◆ Problem to work on: Since the data must remain as supplied, reproduce it word for word.

◆ Exercise data:
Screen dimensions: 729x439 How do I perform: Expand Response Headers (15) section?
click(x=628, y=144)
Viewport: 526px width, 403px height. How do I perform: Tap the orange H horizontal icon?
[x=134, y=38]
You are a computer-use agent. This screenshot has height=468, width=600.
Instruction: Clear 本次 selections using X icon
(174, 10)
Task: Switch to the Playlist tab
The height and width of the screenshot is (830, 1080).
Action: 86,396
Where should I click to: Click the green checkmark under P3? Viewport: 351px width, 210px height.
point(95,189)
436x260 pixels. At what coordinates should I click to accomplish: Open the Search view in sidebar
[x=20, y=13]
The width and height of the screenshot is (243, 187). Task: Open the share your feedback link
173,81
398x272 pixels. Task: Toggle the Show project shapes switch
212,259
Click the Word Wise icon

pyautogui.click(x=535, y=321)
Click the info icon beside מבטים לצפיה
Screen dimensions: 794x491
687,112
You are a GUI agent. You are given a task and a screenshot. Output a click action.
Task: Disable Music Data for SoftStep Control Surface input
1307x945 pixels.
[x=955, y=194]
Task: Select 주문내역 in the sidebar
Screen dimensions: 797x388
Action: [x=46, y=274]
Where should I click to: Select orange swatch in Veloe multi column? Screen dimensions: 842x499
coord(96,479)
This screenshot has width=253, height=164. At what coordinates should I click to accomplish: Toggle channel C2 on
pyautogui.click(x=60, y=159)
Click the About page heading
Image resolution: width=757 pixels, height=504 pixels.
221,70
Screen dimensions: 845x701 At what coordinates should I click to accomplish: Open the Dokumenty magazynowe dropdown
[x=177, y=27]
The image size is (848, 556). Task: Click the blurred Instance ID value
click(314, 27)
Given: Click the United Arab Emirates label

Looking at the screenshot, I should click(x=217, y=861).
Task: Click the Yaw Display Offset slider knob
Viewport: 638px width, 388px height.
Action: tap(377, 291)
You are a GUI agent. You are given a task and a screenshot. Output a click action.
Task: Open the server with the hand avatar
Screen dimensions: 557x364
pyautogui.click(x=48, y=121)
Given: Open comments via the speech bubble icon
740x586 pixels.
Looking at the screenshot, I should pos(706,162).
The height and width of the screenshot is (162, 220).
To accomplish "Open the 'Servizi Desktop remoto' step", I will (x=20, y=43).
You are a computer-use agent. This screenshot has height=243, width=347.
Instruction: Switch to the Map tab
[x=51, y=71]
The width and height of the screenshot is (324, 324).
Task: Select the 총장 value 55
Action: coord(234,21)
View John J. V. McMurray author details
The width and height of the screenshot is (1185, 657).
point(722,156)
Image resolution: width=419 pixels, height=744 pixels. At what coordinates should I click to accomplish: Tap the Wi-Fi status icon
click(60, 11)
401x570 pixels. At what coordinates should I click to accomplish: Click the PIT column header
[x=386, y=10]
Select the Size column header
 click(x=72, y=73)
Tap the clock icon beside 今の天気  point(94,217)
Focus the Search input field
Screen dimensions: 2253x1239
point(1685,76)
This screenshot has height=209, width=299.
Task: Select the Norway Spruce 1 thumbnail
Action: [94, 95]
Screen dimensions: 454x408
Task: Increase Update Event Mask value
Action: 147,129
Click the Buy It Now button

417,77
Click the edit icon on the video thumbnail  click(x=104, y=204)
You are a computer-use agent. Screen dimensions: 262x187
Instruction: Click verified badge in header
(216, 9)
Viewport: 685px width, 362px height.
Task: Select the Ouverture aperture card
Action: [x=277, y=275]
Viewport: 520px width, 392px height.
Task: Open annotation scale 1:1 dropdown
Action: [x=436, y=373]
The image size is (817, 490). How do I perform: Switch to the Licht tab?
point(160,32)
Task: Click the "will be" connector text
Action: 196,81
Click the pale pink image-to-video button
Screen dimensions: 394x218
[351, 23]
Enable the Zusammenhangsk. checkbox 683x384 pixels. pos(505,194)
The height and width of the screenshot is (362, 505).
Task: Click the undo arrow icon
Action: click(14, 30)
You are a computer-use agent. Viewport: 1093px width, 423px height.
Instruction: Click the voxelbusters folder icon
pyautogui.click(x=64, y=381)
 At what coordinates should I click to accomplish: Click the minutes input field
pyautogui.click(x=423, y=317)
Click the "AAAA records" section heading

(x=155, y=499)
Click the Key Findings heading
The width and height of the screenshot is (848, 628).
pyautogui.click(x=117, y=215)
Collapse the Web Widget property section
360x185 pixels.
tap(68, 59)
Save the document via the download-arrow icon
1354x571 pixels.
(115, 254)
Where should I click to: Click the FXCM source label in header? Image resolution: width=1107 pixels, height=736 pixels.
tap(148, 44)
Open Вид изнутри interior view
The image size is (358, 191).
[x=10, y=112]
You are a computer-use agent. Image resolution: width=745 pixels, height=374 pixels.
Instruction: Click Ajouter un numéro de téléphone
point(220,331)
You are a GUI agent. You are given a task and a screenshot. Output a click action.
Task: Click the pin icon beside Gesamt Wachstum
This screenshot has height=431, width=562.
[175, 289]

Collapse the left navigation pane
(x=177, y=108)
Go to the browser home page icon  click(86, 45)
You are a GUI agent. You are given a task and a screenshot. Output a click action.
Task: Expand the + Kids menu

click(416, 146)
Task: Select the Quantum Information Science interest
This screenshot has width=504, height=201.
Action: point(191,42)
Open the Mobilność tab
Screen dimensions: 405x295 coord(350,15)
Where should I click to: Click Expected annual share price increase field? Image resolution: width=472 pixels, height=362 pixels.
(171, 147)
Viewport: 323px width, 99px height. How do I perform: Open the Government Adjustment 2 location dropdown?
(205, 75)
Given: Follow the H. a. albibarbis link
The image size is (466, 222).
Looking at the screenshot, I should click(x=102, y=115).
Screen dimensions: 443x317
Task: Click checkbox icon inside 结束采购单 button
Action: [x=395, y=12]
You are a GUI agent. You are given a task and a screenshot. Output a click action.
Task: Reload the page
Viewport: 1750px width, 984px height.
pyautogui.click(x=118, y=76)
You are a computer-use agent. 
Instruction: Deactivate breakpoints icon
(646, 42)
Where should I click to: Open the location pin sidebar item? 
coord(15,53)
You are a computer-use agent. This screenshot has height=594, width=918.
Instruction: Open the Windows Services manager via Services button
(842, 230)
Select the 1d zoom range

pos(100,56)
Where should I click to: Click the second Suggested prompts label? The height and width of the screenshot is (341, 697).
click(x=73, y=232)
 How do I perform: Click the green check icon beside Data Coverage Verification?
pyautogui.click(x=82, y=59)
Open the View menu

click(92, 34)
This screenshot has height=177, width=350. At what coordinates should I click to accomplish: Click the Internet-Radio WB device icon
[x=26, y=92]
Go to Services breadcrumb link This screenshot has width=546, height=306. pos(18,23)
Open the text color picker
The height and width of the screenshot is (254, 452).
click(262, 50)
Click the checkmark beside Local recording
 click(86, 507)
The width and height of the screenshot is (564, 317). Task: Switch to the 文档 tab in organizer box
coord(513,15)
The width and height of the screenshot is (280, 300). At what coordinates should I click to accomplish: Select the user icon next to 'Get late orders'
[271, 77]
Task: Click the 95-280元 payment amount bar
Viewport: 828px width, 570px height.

◆ Solution to this exercise:
Screen dimensions: 729x439 How do I perform: Expand Response Headers (15) section?
click(x=628, y=144)
Viewport: 526px width, 403px height. How do I perform: Tap the orange H horizontal icon?
[x=134, y=38]
You are a computer-use agent. This screenshot has height=468, width=600.
Instruction: Clear 本次 selections using X icon
(174, 10)
Task: Switch to the Playlist tab
The height and width of the screenshot is (830, 1080).
Action: 86,396
Where should I click to: Click the green checkmark under P3? Viewport: 351px width, 210px height.
point(95,189)
436x260 pixels. At what coordinates should I click to accomplish: Open the Search view in sidebar
[x=20, y=13]
The width and height of the screenshot is (243, 187). Task: Open the share your feedback link
173,81
398x272 pixels. Task: Toggle the Show project shapes switch
212,259
Click the Word Wise icon

pyautogui.click(x=535, y=321)
Click the info icon beside מבטים לצפיה
Screen dimensions: 794x491
687,112
You are a GUI agent. You are given a task and a screenshot. Output a click action.
Task: Disable Music Data for SoftStep Control Surface input
1307x945 pixels.
[x=955, y=194]
Task: Select 주문내역 in the sidebar
Screen dimensions: 797x388
Action: [x=46, y=274]
Where should I click to: Select orange swatch in Veloe multi column? Screen dimensions: 842x499
coord(96,479)
This screenshot has width=253, height=164. At what coordinates should I click to accomplish: Toggle channel C2 on
pyautogui.click(x=60, y=159)
Click the About page heading
Image resolution: width=757 pixels, height=504 pixels.
221,70
Screen dimensions: 845x701 At what coordinates should I click to accomplish: Open the Dokumenty magazynowe dropdown
[x=177, y=27]
The image size is (848, 556). Task: Click the blurred Instance ID value
click(314, 27)
Given: Click the United Arab Emirates label

Looking at the screenshot, I should click(x=217, y=861).
Task: Click the Yaw Display Offset slider knob
Viewport: 638px width, 388px height.
Action: tap(377, 291)
You are a GUI agent. You are given a task and a screenshot. Output a click action.
Task: Open the server with the hand avatar
Screen dimensions: 557x364
pyautogui.click(x=48, y=121)
Given: Open comments via the speech bubble icon
740x586 pixels.
Looking at the screenshot, I should pos(706,162).
The height and width of the screenshot is (162, 220).
To accomplish "Open the 'Servizi Desktop remoto' step", I will (x=20, y=43).
You are a computer-use agent. This screenshot has height=243, width=347.
Instruction: Switch to the Map tab
[x=51, y=71]
The width and height of the screenshot is (324, 324).
Task: Select the 총장 value 55
Action: coord(234,21)
View John J. V. McMurray author details
The width and height of the screenshot is (1185, 657).
point(722,156)
Image resolution: width=419 pixels, height=744 pixels. At what coordinates should I click to accomplish: Tap the Wi-Fi status icon
click(60, 11)
401x570 pixels. At what coordinates should I click to accomplish: Click the PIT column header
[x=386, y=10]
Select the Size column header
 click(x=72, y=73)
Tap the clock icon beside 今の天気  point(94,217)
Focus the Search input field
Screen dimensions: 2253x1239
point(1685,76)
This screenshot has height=209, width=299.
Task: Select the Norway Spruce 1 thumbnail
Action: [94, 95]
Screen dimensions: 454x408
Task: Increase Update Event Mask value
Action: 147,129
Click the Buy It Now button

417,77
Click the edit icon on the video thumbnail  click(x=104, y=204)
You are a computer-use agent. Screen dimensions: 262x187
Instruction: Click verified badge in header
(216, 9)
Viewport: 685px width, 362px height.
Task: Select the Ouverture aperture card
Action: [x=277, y=275]
Viewport: 520px width, 392px height.
Task: Open annotation scale 1:1 dropdown
Action: [x=436, y=373]
The image size is (817, 490). How do I perform: Switch to the Licht tab?
point(160,32)
Task: Click the "will be" connector text
Action: 196,81
Click the pale pink image-to-video button
Screen dimensions: 394x218
[351, 23]
Enable the Zusammenhangsk. checkbox 683x384 pixels. pos(505,194)
The height and width of the screenshot is (362, 505).
Task: Click the undo arrow icon
Action: click(14, 30)
You are a computer-use agent. Viewport: 1093px width, 423px height.
Instruction: Click the voxelbusters folder icon
pyautogui.click(x=64, y=381)
 At what coordinates should I click to accomplish: Click the minutes input field
pyautogui.click(x=423, y=317)
Click the "AAAA records" section heading

(x=155, y=499)
Click the Key Findings heading
The width and height of the screenshot is (848, 628).
pyautogui.click(x=117, y=215)
Collapse the Web Widget property section
360x185 pixels.
tap(68, 59)
Save the document via the download-arrow icon
1354x571 pixels.
(115, 254)
Where should I click to: Click the FXCM source label in header? Image resolution: width=1107 pixels, height=736 pixels.
tap(148, 44)
Open Вид изнутри interior view
The image size is (358, 191).
[x=10, y=112]
You are a computer-use agent. Image resolution: width=745 pixels, height=374 pixels.
Instruction: Click Ajouter un numéro de téléphone
point(220,331)
You are a GUI agent. You are given a task and a screenshot. Output a click action.
Task: Click the pin icon beside Gesamt Wachstum
This screenshot has height=431, width=562.
[175, 289]

Collapse the left navigation pane
(x=177, y=108)
Go to the browser home page icon  click(86, 45)
You are a GUI agent. You are given a task and a screenshot. Output a click action.
Task: Expand the + Kids menu

click(416, 146)
Task: Select the Quantum Information Science interest
This screenshot has width=504, height=201.
Action: point(191,42)
Open the Mobilność tab
Screen dimensions: 405x295 coord(350,15)
Where should I click to: Click Expected annual share price increase field? Image resolution: width=472 pixels, height=362 pixels.
(171, 147)
Viewport: 323px width, 99px height. How do I perform: Open the Government Adjustment 2 location dropdown?
(205, 75)
Given: Follow the H. a. albibarbis link
The image size is (466, 222).
Looking at the screenshot, I should click(x=102, y=115).
Screen dimensions: 443x317
Task: Click checkbox icon inside 结束采购单 button
Action: [x=395, y=12]
You are a GUI agent. You are given a task and a screenshot. Output a click action.
Task: Reload the page
Viewport: 1750px width, 984px height.
pyautogui.click(x=118, y=76)
You are a computer-use agent. 
Instruction: Deactivate breakpoints icon
(646, 42)
Where should I click to: Open the location pin sidebar item? 
coord(15,53)
You are a computer-use agent. This screenshot has height=594, width=918.
Instruction: Open the Windows Services manager via Services button
(842, 230)
Select the 1d zoom range

pos(100,56)
Where should I click to: Click the second Suggested prompts label? The height and width of the screenshot is (341, 697).
click(x=73, y=232)
 How do I perform: Click the green check icon beside Data Coverage Verification?
pyautogui.click(x=82, y=59)
Open the View menu

click(92, 34)
This screenshot has height=177, width=350. At what coordinates should I click to accomplish: Click the Internet-Radio WB device icon
[x=26, y=92]
Go to Services breadcrumb link This screenshot has width=546, height=306. pos(18,23)
Open the text color picker
The height and width of the screenshot is (254, 452).
click(262, 50)
Click the checkmark beside Local recording
 click(86, 507)
The width and height of the screenshot is (564, 317). Task: Switch to the 文档 tab in organizer box
coord(513,15)
The width and height of the screenshot is (280, 300). At what coordinates should I click to accomplish: Select the user icon next to 'Get late orders'
[271, 77]
Task: Click the 95-280元 payment amount bar
Viewport: 828px width, 570px height.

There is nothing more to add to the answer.